About this task. Search the listing below for the word "block" and copy each line where it appears.

The data section start

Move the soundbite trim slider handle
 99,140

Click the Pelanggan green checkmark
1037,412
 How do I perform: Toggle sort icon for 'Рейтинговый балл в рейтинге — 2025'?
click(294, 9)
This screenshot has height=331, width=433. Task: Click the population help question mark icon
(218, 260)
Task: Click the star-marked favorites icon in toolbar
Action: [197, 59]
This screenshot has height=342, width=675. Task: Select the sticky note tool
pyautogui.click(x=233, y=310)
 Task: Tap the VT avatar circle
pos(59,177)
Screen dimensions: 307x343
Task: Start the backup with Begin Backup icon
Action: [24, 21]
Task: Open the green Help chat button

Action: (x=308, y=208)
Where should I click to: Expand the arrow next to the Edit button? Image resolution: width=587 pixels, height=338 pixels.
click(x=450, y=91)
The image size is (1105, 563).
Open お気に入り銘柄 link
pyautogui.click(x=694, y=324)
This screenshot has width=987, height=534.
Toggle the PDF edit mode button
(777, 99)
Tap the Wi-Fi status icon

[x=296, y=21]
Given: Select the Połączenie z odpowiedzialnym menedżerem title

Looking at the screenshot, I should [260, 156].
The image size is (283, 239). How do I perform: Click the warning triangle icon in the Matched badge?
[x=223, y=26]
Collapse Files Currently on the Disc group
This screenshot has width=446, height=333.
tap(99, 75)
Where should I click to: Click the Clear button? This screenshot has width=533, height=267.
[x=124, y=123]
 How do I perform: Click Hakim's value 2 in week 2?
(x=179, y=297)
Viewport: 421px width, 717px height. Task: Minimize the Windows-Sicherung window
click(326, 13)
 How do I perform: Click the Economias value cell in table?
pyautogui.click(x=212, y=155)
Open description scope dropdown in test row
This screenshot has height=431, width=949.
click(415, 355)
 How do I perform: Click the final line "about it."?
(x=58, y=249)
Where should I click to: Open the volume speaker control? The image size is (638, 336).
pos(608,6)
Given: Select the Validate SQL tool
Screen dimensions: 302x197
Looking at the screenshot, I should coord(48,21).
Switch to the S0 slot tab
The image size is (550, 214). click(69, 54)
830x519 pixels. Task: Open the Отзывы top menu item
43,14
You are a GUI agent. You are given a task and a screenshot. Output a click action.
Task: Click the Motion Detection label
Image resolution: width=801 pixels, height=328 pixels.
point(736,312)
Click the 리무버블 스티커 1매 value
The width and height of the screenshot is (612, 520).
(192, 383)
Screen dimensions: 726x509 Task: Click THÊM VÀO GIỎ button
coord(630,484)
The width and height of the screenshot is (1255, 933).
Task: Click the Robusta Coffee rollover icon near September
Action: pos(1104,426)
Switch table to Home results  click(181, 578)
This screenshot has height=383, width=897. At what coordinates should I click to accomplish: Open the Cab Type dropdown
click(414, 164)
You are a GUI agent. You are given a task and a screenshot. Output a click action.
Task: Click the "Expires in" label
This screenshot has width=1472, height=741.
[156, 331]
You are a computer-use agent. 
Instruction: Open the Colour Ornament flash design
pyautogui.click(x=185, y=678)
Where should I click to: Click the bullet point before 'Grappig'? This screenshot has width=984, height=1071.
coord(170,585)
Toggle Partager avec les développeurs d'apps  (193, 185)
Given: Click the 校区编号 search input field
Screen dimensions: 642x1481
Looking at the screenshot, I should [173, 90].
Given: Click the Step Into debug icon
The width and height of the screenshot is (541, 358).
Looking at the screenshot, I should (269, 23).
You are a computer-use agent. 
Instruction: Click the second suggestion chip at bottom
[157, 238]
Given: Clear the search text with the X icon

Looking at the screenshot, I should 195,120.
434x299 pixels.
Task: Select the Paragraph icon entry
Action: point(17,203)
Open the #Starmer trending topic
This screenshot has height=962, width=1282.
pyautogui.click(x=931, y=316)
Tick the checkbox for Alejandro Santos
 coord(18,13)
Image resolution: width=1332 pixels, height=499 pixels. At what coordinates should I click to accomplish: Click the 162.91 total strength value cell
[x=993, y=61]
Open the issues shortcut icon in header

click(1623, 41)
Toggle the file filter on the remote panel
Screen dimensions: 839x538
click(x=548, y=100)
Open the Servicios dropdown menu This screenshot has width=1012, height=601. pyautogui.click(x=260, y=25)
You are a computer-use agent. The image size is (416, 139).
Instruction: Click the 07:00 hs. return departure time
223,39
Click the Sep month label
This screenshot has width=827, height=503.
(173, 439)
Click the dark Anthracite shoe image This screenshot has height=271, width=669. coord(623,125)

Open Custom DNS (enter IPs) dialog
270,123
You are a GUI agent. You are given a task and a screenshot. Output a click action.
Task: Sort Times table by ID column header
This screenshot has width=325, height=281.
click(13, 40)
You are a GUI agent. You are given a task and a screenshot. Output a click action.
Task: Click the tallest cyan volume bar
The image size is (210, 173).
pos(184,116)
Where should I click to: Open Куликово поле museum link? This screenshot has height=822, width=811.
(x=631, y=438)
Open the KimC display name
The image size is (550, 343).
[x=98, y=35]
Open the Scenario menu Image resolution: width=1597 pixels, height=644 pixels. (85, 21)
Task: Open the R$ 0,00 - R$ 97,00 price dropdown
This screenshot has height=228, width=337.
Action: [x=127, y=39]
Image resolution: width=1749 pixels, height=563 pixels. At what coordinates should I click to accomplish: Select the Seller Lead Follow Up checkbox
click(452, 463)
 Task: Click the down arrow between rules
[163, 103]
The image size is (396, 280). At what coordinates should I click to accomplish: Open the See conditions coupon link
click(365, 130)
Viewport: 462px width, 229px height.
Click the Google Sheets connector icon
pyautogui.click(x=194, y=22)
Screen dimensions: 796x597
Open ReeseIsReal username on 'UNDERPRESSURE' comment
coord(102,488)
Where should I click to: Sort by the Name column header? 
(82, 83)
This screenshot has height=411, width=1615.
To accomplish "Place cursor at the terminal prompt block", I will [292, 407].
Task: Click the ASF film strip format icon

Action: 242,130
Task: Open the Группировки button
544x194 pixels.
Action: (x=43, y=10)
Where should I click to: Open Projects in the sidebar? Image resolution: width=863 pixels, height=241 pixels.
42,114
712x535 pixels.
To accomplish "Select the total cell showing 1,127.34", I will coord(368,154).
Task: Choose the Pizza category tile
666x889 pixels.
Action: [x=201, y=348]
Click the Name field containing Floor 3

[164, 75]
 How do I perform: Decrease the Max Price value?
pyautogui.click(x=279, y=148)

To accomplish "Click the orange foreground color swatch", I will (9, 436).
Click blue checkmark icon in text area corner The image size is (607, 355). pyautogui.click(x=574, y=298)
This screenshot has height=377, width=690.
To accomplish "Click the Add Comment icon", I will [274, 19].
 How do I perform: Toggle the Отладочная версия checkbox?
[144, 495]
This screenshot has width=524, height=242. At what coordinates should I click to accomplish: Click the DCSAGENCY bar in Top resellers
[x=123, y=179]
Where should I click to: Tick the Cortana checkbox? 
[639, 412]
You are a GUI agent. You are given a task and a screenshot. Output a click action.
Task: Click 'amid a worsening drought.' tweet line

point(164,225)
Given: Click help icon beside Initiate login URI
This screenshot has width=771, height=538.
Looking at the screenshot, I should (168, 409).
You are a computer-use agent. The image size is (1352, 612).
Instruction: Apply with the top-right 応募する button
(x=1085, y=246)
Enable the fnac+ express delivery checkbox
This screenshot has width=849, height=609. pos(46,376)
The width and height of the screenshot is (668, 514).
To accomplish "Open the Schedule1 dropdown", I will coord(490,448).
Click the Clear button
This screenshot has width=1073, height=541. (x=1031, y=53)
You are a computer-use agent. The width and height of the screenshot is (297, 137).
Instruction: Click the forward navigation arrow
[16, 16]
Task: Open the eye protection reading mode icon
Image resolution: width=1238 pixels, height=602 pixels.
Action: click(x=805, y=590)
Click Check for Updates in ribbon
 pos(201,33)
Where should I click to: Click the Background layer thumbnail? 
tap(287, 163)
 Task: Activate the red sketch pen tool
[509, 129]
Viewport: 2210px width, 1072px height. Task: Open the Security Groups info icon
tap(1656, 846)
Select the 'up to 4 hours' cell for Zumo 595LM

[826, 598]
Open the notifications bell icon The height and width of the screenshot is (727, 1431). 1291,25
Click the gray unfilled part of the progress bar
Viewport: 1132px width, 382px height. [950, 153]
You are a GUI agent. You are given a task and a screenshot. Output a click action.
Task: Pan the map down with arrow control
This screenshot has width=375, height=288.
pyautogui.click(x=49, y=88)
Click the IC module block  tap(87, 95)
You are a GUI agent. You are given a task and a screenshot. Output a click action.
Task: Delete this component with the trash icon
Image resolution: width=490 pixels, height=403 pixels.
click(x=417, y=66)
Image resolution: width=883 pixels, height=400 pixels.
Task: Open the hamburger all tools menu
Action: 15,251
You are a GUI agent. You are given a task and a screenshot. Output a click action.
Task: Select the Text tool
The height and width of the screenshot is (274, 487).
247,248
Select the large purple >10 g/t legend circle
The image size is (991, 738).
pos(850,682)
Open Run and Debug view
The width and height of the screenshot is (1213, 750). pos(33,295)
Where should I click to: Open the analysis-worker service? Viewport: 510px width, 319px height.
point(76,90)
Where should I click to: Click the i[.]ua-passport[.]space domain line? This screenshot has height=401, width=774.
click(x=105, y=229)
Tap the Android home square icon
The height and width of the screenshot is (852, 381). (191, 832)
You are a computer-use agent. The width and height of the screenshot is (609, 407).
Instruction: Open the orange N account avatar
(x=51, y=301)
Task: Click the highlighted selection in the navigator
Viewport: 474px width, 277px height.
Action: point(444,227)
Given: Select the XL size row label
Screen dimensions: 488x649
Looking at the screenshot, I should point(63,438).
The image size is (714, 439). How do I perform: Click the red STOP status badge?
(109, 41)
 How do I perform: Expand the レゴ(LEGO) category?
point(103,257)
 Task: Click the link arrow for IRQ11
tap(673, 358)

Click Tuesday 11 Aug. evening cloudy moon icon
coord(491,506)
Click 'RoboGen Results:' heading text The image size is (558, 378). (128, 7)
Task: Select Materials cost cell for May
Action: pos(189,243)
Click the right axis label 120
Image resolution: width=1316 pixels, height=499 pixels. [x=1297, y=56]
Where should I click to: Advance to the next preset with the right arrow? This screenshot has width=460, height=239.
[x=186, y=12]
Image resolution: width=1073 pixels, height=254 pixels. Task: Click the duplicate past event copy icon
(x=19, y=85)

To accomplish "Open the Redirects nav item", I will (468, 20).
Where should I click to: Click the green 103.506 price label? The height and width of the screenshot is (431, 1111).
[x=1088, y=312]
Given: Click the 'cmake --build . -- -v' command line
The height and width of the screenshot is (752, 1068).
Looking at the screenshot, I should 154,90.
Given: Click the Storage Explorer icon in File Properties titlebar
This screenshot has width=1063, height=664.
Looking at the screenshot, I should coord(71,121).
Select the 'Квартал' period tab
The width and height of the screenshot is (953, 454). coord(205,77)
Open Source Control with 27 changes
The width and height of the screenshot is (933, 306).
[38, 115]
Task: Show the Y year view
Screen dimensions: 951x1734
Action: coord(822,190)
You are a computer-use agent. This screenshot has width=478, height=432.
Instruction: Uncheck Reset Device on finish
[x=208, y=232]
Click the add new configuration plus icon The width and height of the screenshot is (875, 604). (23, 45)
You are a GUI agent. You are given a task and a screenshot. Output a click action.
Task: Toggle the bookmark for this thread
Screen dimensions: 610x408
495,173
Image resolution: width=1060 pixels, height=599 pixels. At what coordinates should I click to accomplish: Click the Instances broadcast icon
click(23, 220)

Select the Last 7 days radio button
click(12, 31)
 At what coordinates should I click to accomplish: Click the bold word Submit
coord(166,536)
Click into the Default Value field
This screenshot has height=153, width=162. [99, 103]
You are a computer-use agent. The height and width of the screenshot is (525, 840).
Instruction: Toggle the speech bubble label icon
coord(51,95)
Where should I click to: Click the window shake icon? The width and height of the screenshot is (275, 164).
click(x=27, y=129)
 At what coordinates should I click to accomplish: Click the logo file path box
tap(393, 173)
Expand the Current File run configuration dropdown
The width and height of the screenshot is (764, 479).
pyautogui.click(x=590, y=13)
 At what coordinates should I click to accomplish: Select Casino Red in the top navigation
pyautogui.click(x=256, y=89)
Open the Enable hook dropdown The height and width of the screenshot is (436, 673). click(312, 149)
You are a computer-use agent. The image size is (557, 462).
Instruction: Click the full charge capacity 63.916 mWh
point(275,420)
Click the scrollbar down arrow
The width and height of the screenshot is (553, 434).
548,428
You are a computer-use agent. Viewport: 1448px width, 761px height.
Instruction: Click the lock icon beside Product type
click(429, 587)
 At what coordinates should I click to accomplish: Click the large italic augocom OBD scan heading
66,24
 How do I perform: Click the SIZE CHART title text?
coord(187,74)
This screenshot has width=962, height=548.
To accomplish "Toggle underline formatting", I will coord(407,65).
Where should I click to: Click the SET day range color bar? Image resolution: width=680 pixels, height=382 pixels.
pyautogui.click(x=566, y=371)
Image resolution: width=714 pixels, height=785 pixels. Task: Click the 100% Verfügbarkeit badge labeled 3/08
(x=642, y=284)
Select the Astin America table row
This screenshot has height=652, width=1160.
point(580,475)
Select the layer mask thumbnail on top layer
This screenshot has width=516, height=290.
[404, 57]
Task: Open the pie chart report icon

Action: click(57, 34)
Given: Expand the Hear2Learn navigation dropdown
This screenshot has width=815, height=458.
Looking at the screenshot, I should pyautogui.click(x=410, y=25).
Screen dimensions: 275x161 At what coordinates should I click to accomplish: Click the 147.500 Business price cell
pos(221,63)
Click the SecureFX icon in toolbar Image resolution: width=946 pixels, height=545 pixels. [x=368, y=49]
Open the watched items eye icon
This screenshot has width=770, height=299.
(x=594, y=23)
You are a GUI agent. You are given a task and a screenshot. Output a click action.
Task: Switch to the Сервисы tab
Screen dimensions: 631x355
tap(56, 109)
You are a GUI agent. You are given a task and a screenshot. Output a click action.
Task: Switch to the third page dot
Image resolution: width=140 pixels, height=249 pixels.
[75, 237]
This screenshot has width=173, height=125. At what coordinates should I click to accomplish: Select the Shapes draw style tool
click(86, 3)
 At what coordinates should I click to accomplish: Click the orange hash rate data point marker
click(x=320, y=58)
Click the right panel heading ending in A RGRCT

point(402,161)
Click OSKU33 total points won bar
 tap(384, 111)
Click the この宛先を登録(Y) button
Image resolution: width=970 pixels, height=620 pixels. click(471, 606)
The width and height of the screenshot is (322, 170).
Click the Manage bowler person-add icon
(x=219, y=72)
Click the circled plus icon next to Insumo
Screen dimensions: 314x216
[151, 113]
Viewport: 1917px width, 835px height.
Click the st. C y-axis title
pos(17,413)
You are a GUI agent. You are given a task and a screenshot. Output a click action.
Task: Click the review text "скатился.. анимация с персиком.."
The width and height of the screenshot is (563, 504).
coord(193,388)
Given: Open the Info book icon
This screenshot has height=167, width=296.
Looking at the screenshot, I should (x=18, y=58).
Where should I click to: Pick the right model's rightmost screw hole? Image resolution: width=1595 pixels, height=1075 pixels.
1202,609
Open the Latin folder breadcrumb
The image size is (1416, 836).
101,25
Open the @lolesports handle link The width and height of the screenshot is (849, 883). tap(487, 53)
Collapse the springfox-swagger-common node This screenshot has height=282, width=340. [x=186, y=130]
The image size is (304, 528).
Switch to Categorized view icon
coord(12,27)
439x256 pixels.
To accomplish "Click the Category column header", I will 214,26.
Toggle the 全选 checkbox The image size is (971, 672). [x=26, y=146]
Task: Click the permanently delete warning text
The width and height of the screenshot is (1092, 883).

The data section end

Solution to this task.
To accomplish "Place cursor at the terminal prompt block", I will [292, 407].
Click the IC module block  tap(87, 95)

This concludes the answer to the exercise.